A Kangxi Blanc de Chine Porcelain Model of a Ox
An Unusual Kangxi Blanc de Chine Model of an Ox, Dehua kilns, Fujian Province. This Blanc de Chine porcelain model depicts animal that was a beast of burden as well as one of the twelve animals of the zodiac. It was made from many diffierent moulded components. The body was constructed from two sections, each of the four legs was made from two moulded pieces as was the head. These were all luted together and the horns, ears and tail were applied by hand. In fact the tail was made out of a small piece of clay pushed onto the surface, the kink is a nicely observed detail in what is after all a rather bizarre looking creature.
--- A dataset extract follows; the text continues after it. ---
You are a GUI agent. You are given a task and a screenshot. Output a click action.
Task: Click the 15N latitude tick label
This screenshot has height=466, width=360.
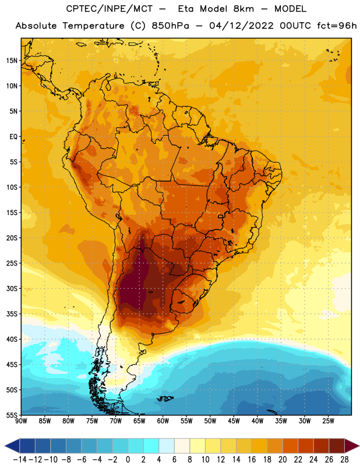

Models such as the present example were luted together from moulded sections. In 18th century England the people who carried out this process were called ‘repairers’, indeed the process is similar to repairing broken ceramics, except that you use clay as your glue. Wet clay was used to stick the leather-hard moulded sections together, the process is referred to as luting from the Latin Lutum meaning mud or clay. To help made sure the join will be as strong as possible the edges of the clay sections are scored, so the luting material really binds with the joining surfaces, especially when firm pressure is applied. The luted joins are then cleaned, smoothed down, so the piece looks seamless.
- The ears are badly chipped, the horns are chipped. There is a fine glaze crack to the body.
- Length 15.2 cm (6 inches)
- From a Private Collection of Blanc de Chine Porcelain
- Stock number
Blanc de Chine Porcelain :
The porcelain known in the West as Blanc de Chine was produced 300 miles south of the main Chinese kiln complex of Jingdezhen. The term refers to the fine grain white porcelain made at the kilns situated near Dehua in the coastal province of Fujian, these kilns also produced other types of porcelain. A rather freely painted blue and white ware, porcelain with brightly coloured `Swatow` type enamels as well as pieces with a brown iron-rich glaze. However it is the white blanc de Chine wares that have made these kilns famous. The quality and colour achieved by the Dehua potters was partly due to the local porcelain stone, it was unusually pure and was used without kaolin being added. This, combined with a low iron content and other chemical factors within the body as well as the glaze, enabled the potters to produce superb ivory-white porcelain.